Напротив могилы Кафки высится стена. Я вижу имя его верного друга Брода. Здесь тоже я кладу камешек и вдруг впервые замечаю таблички вдоль всей этой стены с именами евреев-пражан, истребленных в Терезине, Аусшвице, Белзене и Дахау. Я не смог бы найти такого количества камешков здесь вокруг.
Мы с Клэр направляемся к выходу. За нами молча следует мальчик. Дойдя до ворот, Клэр фотографирует этого застенчивого мальчика, на пальцах объясняется с ним, просит написать на листке бумаги, как его зовут и его адрес. С помощью жестов и мимики, открывших для меня, как много еще детского в этой молодой женщине — и каким непосредственным, как ребенок, стал я сам, — она ухитряется объяснить мальчику, что, когда фотография будет готова, она вышлет ее ему.
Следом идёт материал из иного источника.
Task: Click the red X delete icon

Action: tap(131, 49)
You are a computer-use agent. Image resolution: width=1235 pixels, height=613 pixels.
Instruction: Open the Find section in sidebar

Через две или три недели профессор Соска тоже получит от Клэр фото, которое сегодня гром она сделала около магазинчика сувениров в том доме, где Кафка когда-то жил целую зиму.
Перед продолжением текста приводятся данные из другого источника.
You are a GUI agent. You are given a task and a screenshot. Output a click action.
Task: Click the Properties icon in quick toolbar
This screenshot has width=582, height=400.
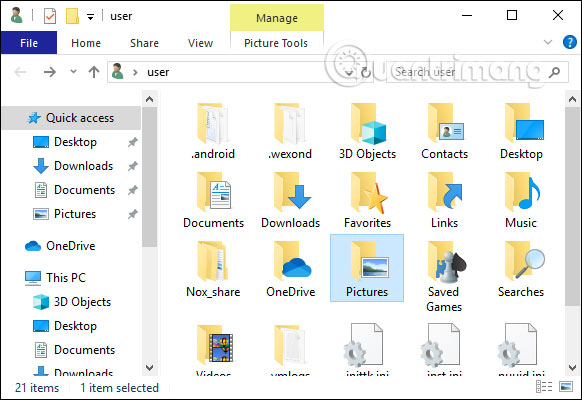(50, 16)
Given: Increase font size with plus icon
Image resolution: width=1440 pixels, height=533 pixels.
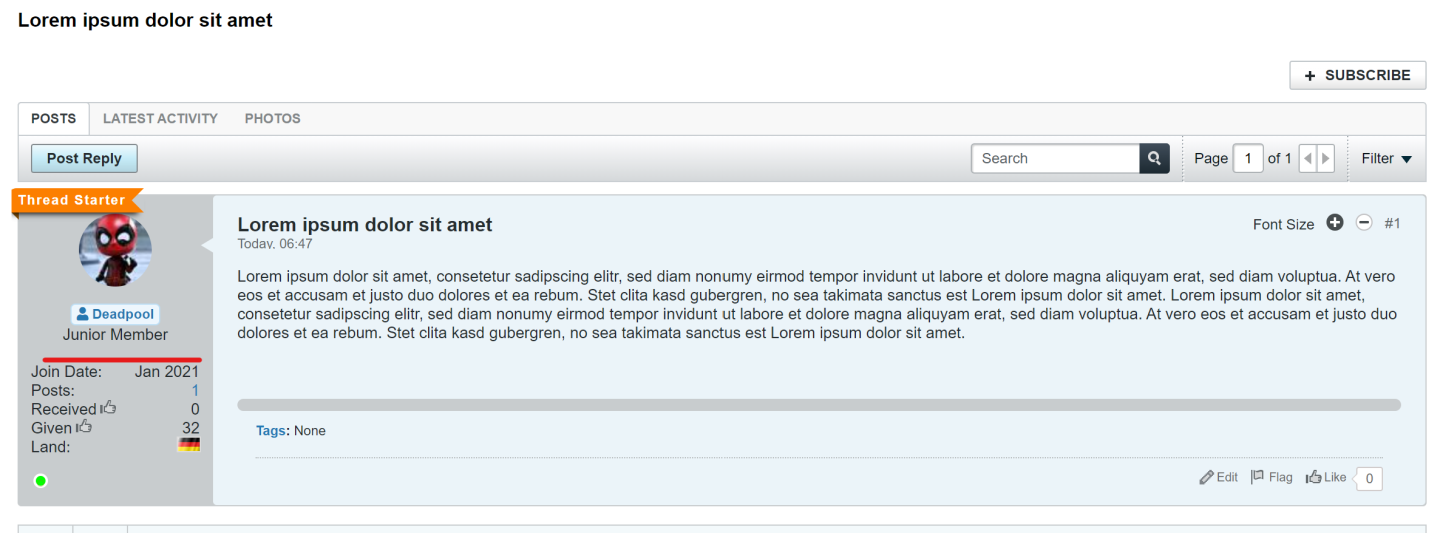Looking at the screenshot, I should click(1335, 222).
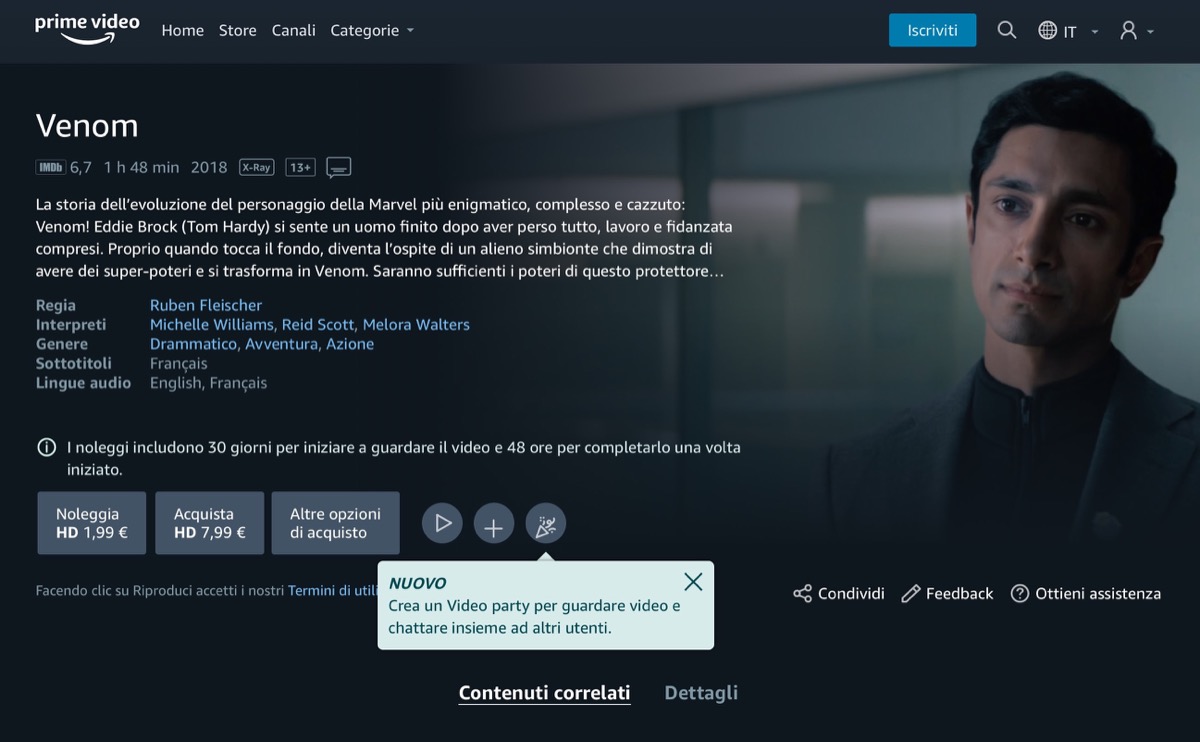Open the user profile dropdown
This screenshot has width=1200, height=742.
pyautogui.click(x=1137, y=31)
Почему я хочу запомнить, какие чувства вызывает во мне ее детская непосредственность? Почему я не ценю своего счастья? Не надо ему мешать! Хватит бросать ему вызов. Будь доволен тем, что есть! Смирись с этим!
Вышла женщина, чтобы открыть нам ворота. Мы снова обмениваемся с ней парой фраз по-немецки.
— Много посетителей приходит на могилу Кафки? — спрашиваю я.
— Не очень. Но всегда это выдающиеся люди, профессор, как вы. Или серьезные студенты. Он был великим человеком. У нас тут в Праге жило много известных еврейских писателей. Франц Верфель. Макс Брод. Оскар Баум, Франц Кафка. А сейчас, — говорит она, впервые покосившись на мою спутницу, — никого не осталось.